The novel Trieste has been published in the United Kingdom, Slovenia, Poland, Hungary, Slovakia and the Netherlands, and on April 19th it will be published in France by Gallimard. It is currently being translated in Italy, Finland and Macedonia.
The other five shortlisted titles are:
Gerbrand Bakker, The Detour; translated from the Dutch by David Colmer (Harvill Secker), Chris Barnard, Bundu; translated from the Afrikaans by Michiel Heyns (Alma Books), Ismail Kadare, The Fall of the Stone City; translated from the Albanian by John Hodgson (Canongate), Andrés Neuman, Traveller of the Century; translated from the Spanish by Nick Caistor & Lorenza Garcia (Pushkin Press) and Enrique Vila-Matas, Dublinesque; translated from the Spanish by Rosalind Harvey & Anne McLean (Harvill Secker).
The winner of the Independent Foreign Fiction Prize for 2013 will be announced on May 20th. The Independent Foreign Prize honours the best work of fiction by a living author, which has been translated into English from any other language and published in the United Kingdom. Uniquely, the Independent Foreign Fiction Prize gives the winning author and translator equal status: each receives £5,000.
Daša Drndić is a distinguished Croatian novelist, playwright and literary critic, born in Zagreb in 1946. She spent some years teaching in Canada and gained an MA in Theatre and Communication as part of the Fulbright Programme.

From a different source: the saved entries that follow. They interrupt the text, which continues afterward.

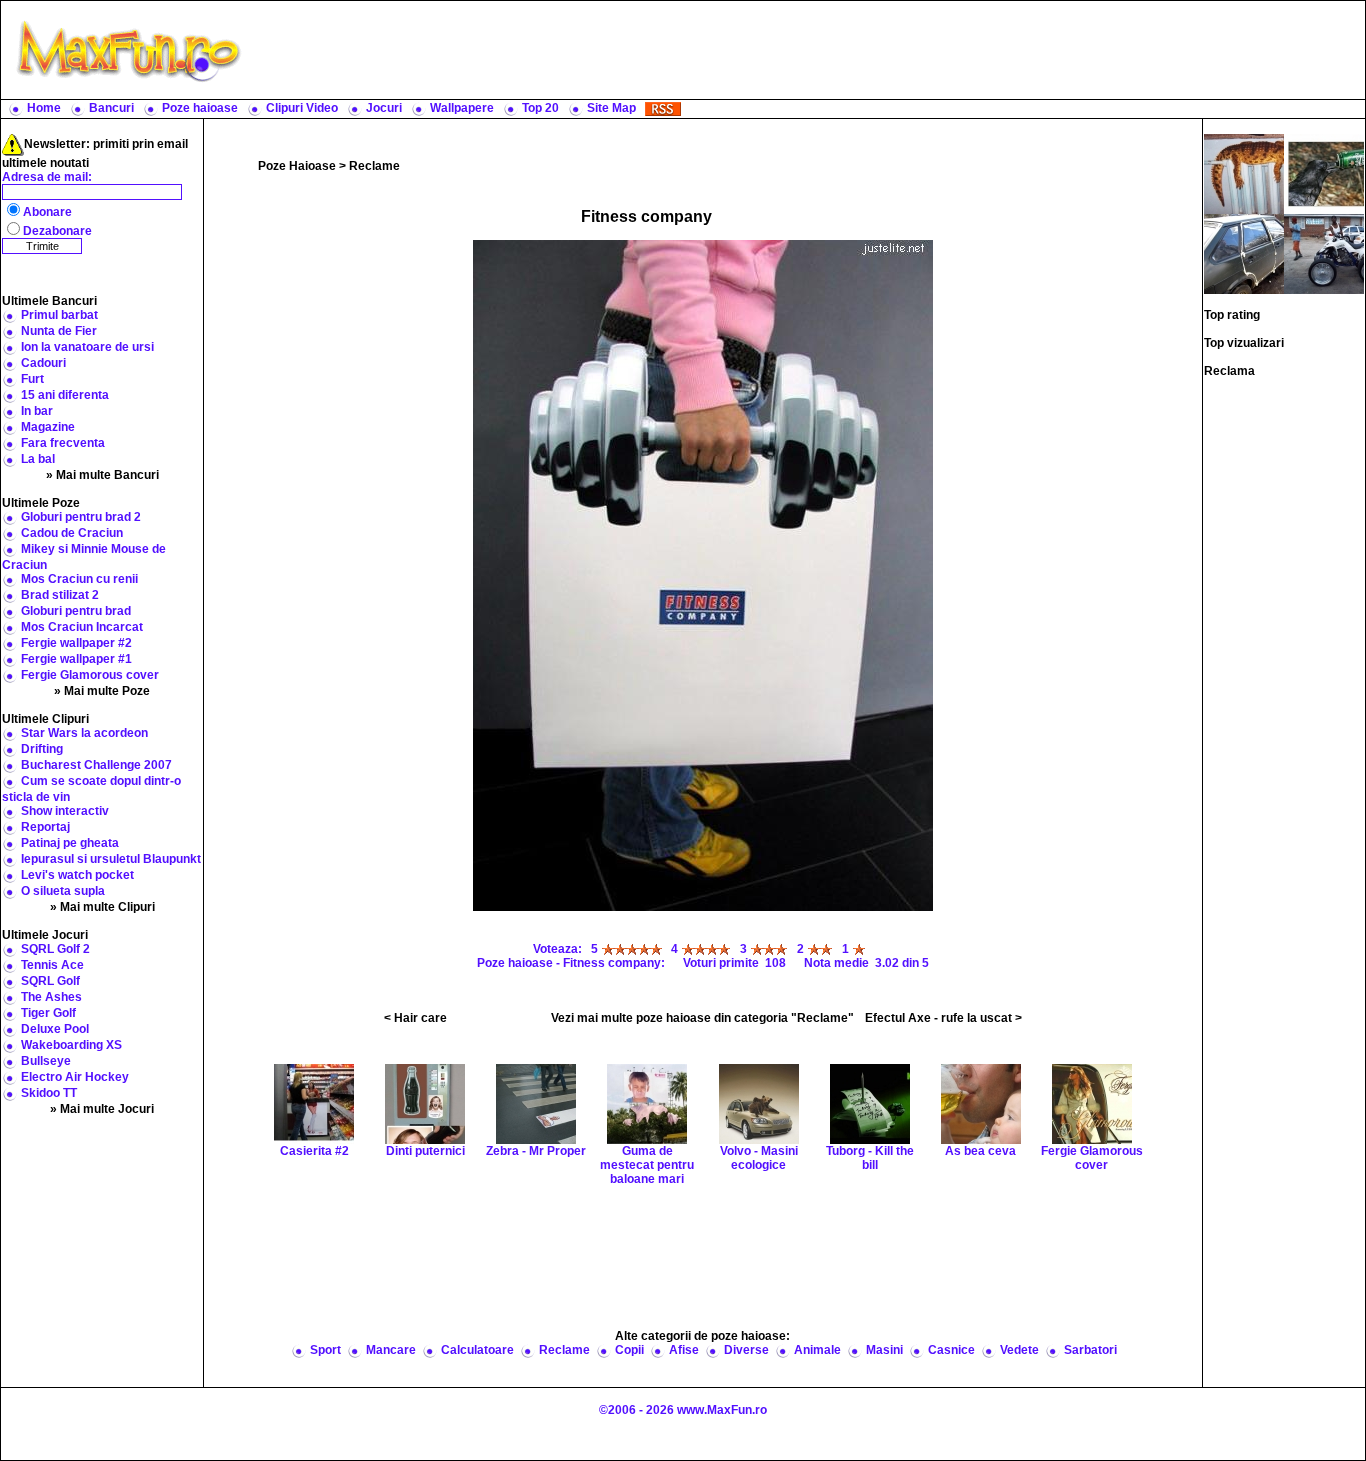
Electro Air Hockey (75, 1077)
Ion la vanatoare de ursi (87, 347)
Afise (684, 1350)
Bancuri (111, 108)
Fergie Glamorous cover (90, 675)
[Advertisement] (808, 50)
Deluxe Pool (55, 1029)
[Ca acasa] (1244, 173)
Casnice (951, 1350)
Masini (884, 1350)
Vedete (1019, 1350)
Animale (817, 1350)
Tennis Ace (52, 965)
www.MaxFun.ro (722, 1410)
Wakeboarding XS (71, 1045)
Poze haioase (200, 108)
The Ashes (51, 997)
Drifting (42, 749)
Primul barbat (59, 315)
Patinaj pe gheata (70, 843)
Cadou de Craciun (72, 533)
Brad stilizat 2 (60, 595)
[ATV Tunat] (1324, 253)
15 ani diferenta (65, 395)
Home (44, 108)
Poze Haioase (297, 166)
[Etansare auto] (1244, 253)
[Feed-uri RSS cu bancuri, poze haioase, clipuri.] (663, 108)
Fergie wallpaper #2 (76, 643)
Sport (325, 1350)
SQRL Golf (50, 981)
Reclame (374, 166)
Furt (32, 379)
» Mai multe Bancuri (102, 475)
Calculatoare (477, 1350)
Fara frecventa (63, 443)
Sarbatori (1090, 1350)
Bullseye (46, 1061)
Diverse (746, 1350)
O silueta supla (63, 891)
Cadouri (43, 363)
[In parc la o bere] (1324, 173)
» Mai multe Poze (102, 691)
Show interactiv (65, 811)
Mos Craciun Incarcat (82, 627)
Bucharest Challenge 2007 (96, 765)
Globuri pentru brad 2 (81, 517)
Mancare (391, 1350)
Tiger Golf (48, 1013)
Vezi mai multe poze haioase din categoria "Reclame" (702, 1018)
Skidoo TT (49, 1093)
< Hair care (415, 1018)
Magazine (48, 427)
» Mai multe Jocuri (102, 1109)
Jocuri (384, 108)
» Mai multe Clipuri (102, 907)
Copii (629, 1350)
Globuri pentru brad (76, 611)
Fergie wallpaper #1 (76, 659)
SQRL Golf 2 (55, 949)
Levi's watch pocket (77, 875)
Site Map (611, 108)
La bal (38, 459)
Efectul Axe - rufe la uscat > (943, 1018)
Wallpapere (462, 108)
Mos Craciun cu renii (79, 579)
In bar (37, 411)
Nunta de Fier (59, 331)
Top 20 (540, 108)
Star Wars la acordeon (84, 733)
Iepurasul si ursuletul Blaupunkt (111, 859)
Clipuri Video (302, 108)
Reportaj (45, 827)
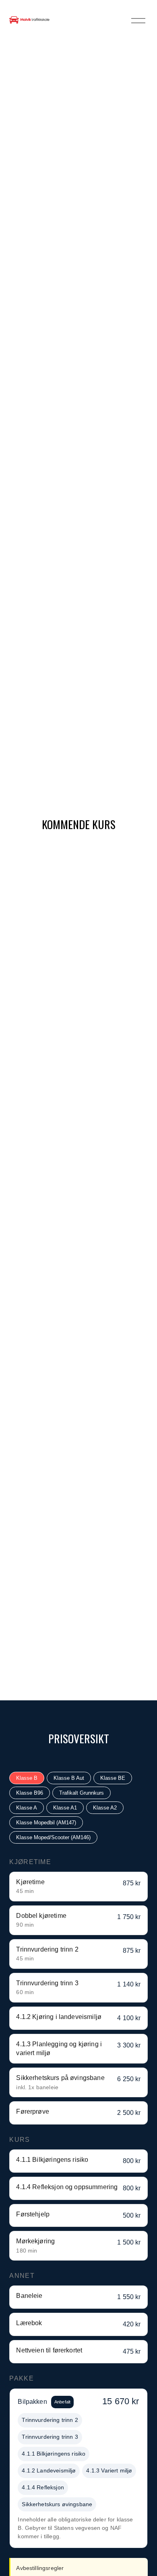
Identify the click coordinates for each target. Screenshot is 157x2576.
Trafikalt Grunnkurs (81, 1793)
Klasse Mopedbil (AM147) (46, 1823)
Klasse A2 (105, 1808)
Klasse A (26, 1808)
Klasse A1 (65, 1808)
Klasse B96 (29, 1793)
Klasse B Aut (69, 1778)
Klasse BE (112, 1778)
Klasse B (26, 1778)
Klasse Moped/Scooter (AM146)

Ellen Elias-Bursac has been translating novels, stories and nonfiction by Bosnian, Croatian, and Serbian writers for last twenty years. She has translated three books of David Albahari's writing: Words Are Something Else, which was awarded the AATSEEL Award in 1998 for best translation from a Slavic or East European language, Gotz and Meyer which was awarded the National Translation Award by the American Literary Translation Association in 2006 and Snow Man. She has also written a study on poet Tin Ujević and his work as a literary translator.